Oct 3, 2008

Political preferences in Italy

A new research paper by Alesina and Holden and Vox sheds some light on the ambiguity of the political platform of US Presidential candidates. The authors present a model where parties are pulled in different directions by two forces: on the one hand, the median voter theorem (MVT) induces candidates to present the political program preferred by the median voter; on the other hand, highly politicized campaign contributors pull candidates away from the median voter. This results in a polarized equilibrium and in ambiguity of political messages. That's cool, because it recognizes that the distribution of political preferences may not be a bell-shaped normal, but rather have the traits of a bimodal one (polarized political spectrum).
Could this line of thinking be applied to the sick political (and economic) man of Europe, Italy?
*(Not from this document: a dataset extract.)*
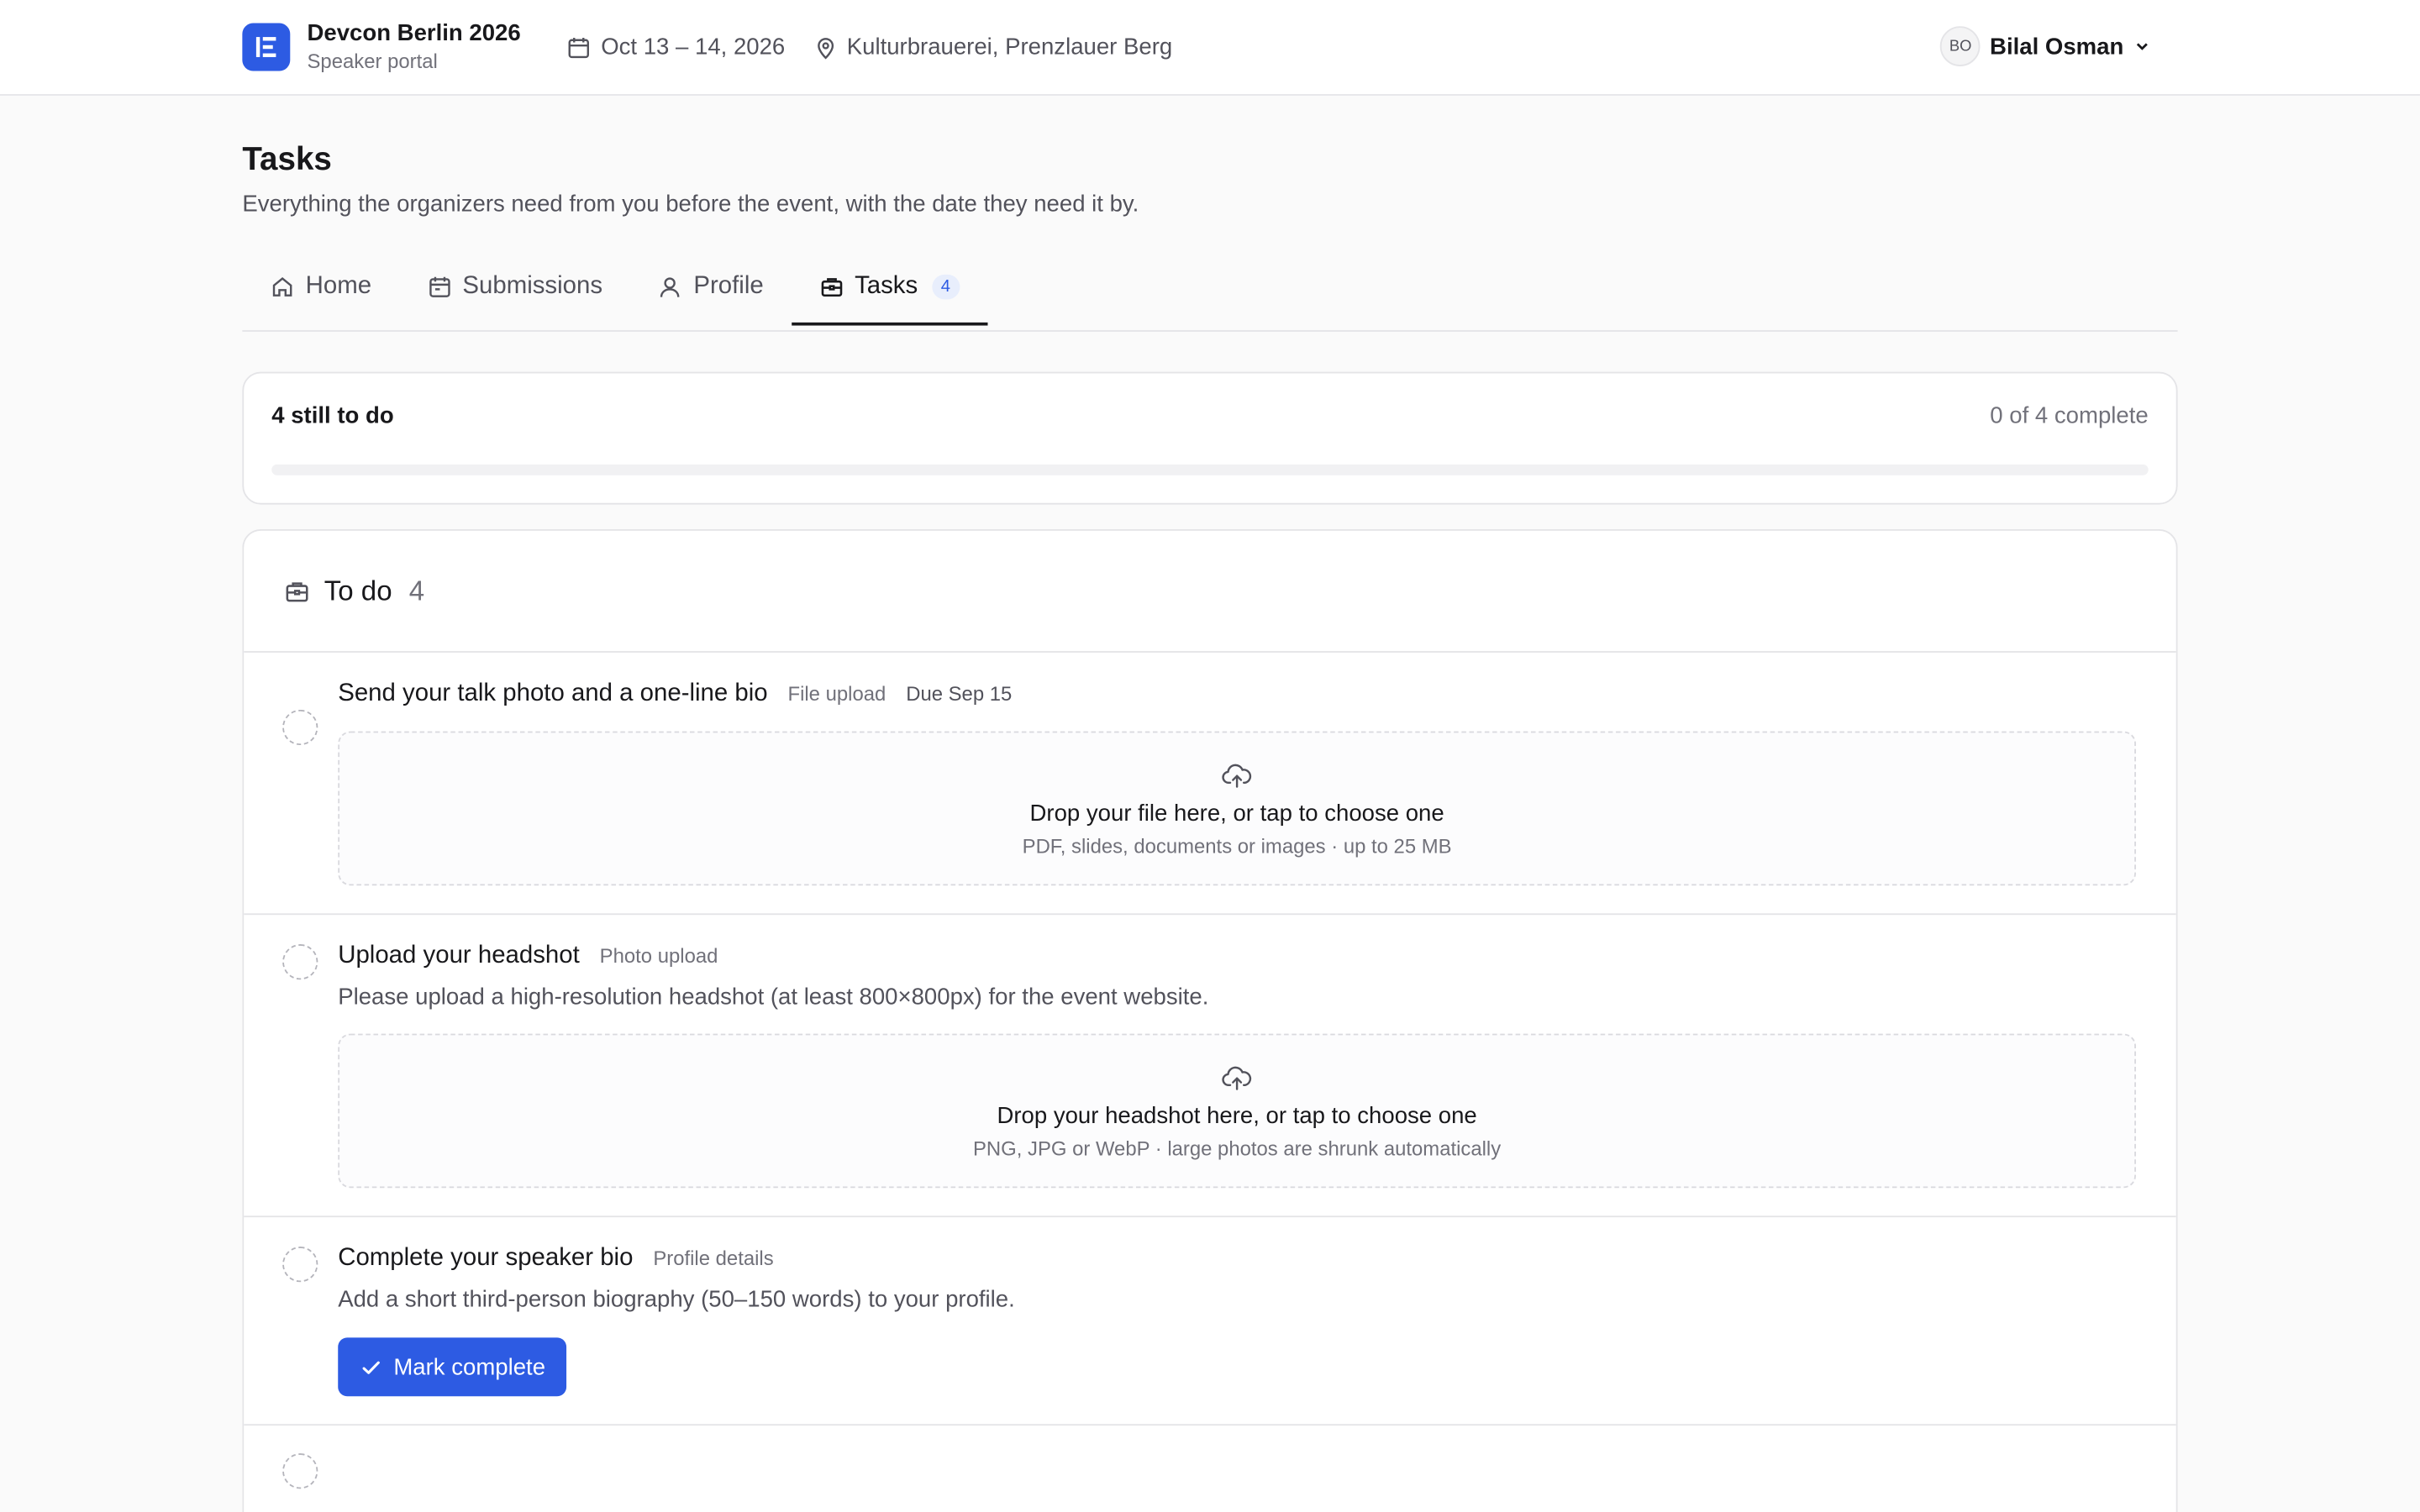 The height and width of the screenshot is (1512, 2420). Describe the element at coordinates (287, 160) in the screenshot. I see `page-title: Tasks` at that location.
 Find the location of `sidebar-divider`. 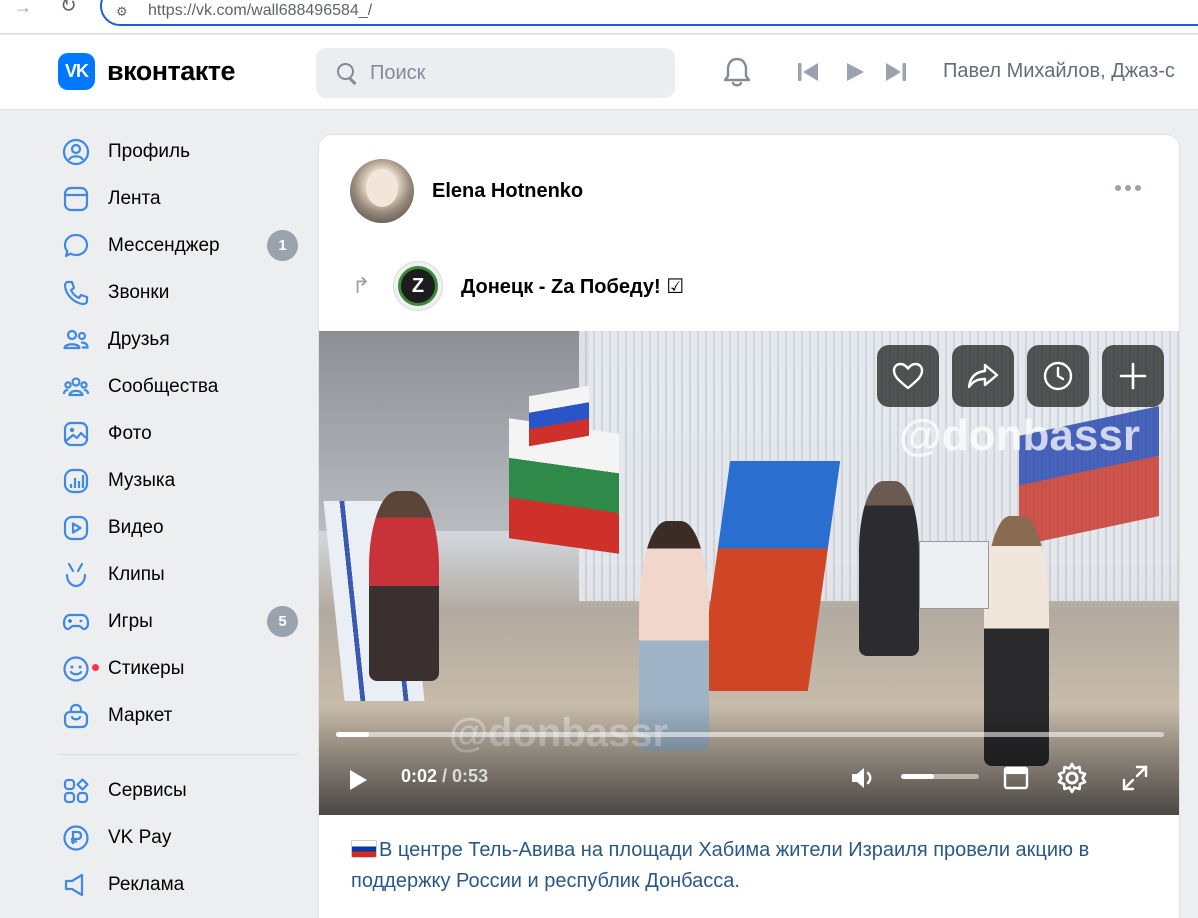

sidebar-divider is located at coordinates (178, 754).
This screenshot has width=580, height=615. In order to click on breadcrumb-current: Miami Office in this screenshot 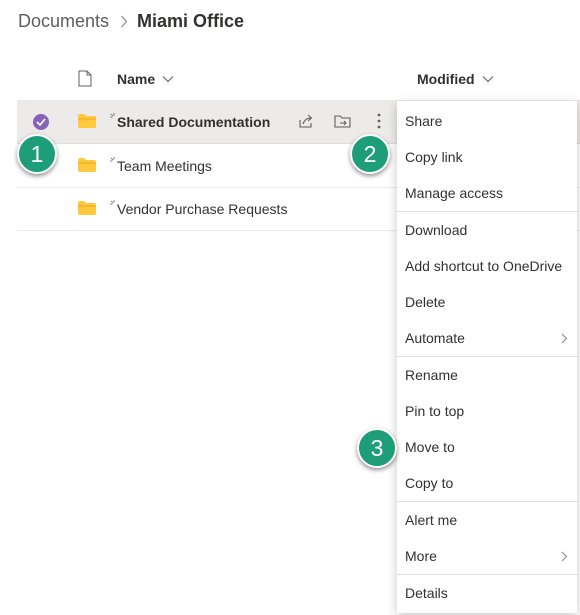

As you may know, the Italian political system is highly polarized between those who worship Mr. Berlusconi and those who detest him, without necessarily liking his political "opponents" (guess where I stand). What happened in the last elections is that Mr. Berlusconi won easily, the newly created "Democratic Party" of Mr. Veltroni lost miserably, and the left-wing parties (ex-communists, ex-socialists who had not sided with Mr. Berlusconi and the Green Party, all reunited under the colorful coalition called "Sinistra Arcobaleno") were totally wiped out like Napoleon's army at Waterloo. Historically, Italy was governed by essentially right-wing "Democrazia Cristiana" (basically, the Vatican's political arm) and by Craxi's Socialist Party (the masters of corruption) for fifty years, then by Mr. Berlusconi one-man-party for six years or so. Mr. Prodi and friends (center-left unstable coalitions) governed for seven years or so.
In the light of this evidence, it is quite safe to assume that the Italian median voter is mildly right-wing (ID: catholic, low-to-medium educational attainment, over 50). If this is true, then the distribution of political preferences may be represented by a bimodal distribution which is skewed to the right:


Figure 1. Distribution of political preferences in Italy


Now, even if the distribution is like this, the MVT still holds. Each party will try to tailor the program to best suit the catholic, 50-or more year old and with low-to-medium educational attainment median voter. Say, for illustrative purposes that the median is at 1 in the figure. If the left-wing party proposes a platform equal to 1, however, all the people around -5 will be really pissed off, because the distance between their preferences and the proposed platform is huge. There may even be a threshold distance that makes the voter indifferent between voting for the left-wing candidate and dropping from the electorate. If this is the case, it is easy to see that the left-wing candidate finds himself (there are no significant "she's" in Italian politics) in an impossible situation. If he stays at 1 he loses all voters below the threshold, he moves away from 1 he leaves more that 50% of the electorate to the right-wing candidate. Really, his best chance is to send mixed messages, ambiguous enough not to alienate too many voters on either side, and to hope that the distaste for the other candidate, coupled with the ambiguity of the platform he proposes, will be enough to get the votes of everybody on the left of the median. Very tough job indeed.
This simple conjecture explains quite a few facts of Italian politics. To start with, it is consistent with the real distribution of political preferences. Second, it rationalizes the high levels of ambiguity contained in Mr. Veltroni's platform (Italian satirical commentators made successful jokes about this). Third, it is consistent with the high levels of cohesion among the right-wing parties around the charismatic figure of the boss - Mr. Berlusconi. Finally, it explains the debacle of the left-wing parties, which lost Parliamentary representation.
Another sad but realistic implication is that - given the progressive ageing of Italian society, the total lack of empowerment of the young and the weaknesses of the educational system - the skewed distribution of political preferences is not likely to change any time soon, making it easy for Mr. Berlusconi and friends to dominate the political arena. Very sad message indeed.

1 comment:

Dany Jaimovich - Bakary Baludin said...

but you are note considering the political system. In Gringolandia a presidential system with election in proportion to very different states. In Italy a parliamentary system proportional to the parties votes... who is the median voter? the media is just bimodal or multimodal and proportional to states, parties or whatever cluster of election?